Dotfiles for machines that I personally use.
- Use terminal or powershell to navigate to the home directory
- Use the following command to clone from this repo into the current directory
Note that if there is a conflict with the files, that will need to be addressed first before this command will go through
git init .; git remote add -t main -f origin git@github.com:aneuhold/dotfiles.git; git checkout main
- If on Linux / Mac run
./startup.sh
. If on Windows run.\startup.ps1
.
Things the startup script should do:
- Install everything needed to get to the point that the main node.js script can be ran with
npx
. The main node.js script will be multi-platform.
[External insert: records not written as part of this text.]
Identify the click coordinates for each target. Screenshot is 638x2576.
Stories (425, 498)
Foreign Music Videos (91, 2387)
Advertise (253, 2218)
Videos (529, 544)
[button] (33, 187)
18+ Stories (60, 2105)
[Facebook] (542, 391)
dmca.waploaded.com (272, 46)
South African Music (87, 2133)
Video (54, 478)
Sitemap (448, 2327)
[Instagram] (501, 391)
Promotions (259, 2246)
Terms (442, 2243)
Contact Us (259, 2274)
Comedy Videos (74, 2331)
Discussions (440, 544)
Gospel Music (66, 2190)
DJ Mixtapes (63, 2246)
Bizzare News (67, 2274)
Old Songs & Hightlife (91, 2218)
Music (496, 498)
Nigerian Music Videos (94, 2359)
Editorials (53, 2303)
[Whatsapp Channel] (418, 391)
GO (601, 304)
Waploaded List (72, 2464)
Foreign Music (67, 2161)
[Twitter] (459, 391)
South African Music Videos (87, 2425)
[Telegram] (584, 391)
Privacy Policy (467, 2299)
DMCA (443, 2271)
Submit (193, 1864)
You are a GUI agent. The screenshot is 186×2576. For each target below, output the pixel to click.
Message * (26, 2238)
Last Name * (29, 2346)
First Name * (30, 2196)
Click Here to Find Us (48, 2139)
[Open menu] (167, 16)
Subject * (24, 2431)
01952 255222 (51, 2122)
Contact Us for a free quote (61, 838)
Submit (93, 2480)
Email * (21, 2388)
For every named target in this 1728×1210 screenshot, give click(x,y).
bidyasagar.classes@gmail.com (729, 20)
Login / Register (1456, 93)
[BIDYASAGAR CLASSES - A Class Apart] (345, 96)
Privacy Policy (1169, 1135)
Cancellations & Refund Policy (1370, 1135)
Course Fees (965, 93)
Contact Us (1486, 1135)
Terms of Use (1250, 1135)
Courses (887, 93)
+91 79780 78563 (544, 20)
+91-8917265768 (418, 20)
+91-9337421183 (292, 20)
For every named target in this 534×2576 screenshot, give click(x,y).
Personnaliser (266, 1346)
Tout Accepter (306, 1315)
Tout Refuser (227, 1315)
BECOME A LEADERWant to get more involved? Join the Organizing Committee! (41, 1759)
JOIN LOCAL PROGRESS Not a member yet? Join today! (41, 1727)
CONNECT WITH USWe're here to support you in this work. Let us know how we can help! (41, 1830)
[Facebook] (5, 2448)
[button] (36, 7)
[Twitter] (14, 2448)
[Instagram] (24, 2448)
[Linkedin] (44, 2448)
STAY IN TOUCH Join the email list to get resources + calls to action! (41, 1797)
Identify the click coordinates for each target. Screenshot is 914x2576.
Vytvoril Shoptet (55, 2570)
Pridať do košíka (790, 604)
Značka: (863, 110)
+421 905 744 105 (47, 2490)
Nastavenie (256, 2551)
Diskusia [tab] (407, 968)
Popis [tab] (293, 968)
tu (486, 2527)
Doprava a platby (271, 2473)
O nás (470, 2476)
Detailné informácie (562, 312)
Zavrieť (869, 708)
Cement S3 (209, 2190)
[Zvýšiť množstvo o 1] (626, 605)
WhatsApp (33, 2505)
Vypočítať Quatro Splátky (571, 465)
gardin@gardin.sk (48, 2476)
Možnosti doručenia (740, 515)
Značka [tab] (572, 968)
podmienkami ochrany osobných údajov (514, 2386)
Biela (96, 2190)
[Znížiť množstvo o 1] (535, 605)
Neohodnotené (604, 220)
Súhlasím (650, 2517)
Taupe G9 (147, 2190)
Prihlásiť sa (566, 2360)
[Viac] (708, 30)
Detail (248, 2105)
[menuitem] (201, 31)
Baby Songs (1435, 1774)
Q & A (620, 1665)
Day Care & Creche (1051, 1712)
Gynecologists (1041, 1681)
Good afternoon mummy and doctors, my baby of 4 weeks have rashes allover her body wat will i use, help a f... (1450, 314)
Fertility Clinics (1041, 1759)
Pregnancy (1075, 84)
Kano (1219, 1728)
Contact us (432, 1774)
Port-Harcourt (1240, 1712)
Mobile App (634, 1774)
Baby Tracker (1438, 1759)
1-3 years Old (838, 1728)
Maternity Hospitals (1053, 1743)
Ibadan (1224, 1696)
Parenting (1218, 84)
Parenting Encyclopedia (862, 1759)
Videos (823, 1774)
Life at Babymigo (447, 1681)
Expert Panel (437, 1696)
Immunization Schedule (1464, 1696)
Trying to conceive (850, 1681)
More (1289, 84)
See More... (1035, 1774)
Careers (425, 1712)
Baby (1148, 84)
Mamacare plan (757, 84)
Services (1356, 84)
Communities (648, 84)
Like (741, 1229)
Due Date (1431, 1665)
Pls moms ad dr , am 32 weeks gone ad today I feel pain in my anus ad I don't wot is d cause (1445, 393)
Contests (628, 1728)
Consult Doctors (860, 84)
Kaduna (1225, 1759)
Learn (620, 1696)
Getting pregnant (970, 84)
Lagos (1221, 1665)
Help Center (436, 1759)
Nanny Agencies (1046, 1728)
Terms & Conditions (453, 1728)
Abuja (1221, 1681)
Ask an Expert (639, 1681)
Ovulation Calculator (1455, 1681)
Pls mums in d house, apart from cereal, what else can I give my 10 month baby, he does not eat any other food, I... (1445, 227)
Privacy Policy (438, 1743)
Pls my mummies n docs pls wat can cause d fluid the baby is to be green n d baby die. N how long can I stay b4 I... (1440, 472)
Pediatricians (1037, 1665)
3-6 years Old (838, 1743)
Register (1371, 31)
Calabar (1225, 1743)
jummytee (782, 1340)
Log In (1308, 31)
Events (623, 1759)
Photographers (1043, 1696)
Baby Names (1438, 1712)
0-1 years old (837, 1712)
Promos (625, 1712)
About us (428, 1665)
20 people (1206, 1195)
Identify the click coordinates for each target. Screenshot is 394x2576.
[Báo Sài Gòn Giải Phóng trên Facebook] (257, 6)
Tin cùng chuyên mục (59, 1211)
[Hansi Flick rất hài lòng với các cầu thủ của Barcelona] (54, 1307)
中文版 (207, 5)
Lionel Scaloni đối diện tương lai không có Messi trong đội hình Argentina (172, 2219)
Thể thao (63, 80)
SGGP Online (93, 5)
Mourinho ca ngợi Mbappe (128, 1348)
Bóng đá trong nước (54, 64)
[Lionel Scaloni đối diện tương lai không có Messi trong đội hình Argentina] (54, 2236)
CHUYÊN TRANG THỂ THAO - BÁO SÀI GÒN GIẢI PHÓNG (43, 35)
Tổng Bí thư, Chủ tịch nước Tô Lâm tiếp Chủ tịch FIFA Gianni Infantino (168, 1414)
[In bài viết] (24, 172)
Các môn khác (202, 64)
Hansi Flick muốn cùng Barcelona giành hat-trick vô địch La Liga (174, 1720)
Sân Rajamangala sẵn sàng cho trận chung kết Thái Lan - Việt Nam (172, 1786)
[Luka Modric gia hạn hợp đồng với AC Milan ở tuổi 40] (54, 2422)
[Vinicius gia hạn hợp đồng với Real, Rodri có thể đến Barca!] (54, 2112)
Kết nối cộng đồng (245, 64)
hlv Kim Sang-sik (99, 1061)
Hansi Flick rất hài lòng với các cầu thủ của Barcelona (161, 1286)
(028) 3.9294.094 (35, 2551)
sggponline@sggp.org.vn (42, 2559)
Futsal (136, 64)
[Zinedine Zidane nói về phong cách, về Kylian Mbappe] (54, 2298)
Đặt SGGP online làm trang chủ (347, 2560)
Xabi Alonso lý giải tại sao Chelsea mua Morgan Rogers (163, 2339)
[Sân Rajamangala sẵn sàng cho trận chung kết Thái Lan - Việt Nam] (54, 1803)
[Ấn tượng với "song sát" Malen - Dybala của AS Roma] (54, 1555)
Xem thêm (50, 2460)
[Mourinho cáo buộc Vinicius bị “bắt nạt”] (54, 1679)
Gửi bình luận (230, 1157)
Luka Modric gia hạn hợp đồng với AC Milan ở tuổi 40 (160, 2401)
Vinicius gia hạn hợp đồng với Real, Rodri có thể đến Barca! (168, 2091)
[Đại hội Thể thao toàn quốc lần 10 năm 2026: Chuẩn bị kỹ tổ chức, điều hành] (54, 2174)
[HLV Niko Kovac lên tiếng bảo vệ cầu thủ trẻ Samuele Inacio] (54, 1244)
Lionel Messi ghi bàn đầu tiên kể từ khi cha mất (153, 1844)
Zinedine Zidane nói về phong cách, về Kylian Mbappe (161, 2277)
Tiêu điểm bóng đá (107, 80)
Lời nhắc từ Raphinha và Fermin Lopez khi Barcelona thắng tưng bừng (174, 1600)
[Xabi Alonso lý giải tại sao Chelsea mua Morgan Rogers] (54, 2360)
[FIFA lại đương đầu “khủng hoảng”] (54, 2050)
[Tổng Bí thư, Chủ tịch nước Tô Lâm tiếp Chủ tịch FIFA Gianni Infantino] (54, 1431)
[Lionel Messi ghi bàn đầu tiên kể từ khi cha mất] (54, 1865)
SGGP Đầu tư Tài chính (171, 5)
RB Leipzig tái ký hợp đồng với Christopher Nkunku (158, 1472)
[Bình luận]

Things the startup script shouldn't do:
- Install yarn
- Update global node or yarn packages
- Create directories unless absolutely needed to get to the above stated point
Something to think about is checking for updates on commands. Maybe before starting each command, you will need to have some kind of git command that checks the remote repo for any updates and if there are any, it pulls them down.
One thing to watch out for is if you can actually update node while node is running. Maybe that will work, but need to test first.
The "Node.js" entry in the personal Wiki has some good info on setting up shell commands with Node.js.
To test out the dotfiles repo, you should always be able to start a new sub-directory and use these commands. It shouldn't make a difference where the starting directory is.